What you will do –
For this exercise, return the line containing "Developers (1100, 1382)" and every line after it through the end of the records below, without alteration.

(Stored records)
=-=-=-=-=

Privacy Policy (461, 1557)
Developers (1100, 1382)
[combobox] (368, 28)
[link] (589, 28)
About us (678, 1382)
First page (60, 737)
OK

=-=-=-=-=

Result for this exercise –
Developers (1100, 1382)
[combobox] (368, 28)
[link] (589, 28)
About us (678, 1382)
First page (60, 737)
OK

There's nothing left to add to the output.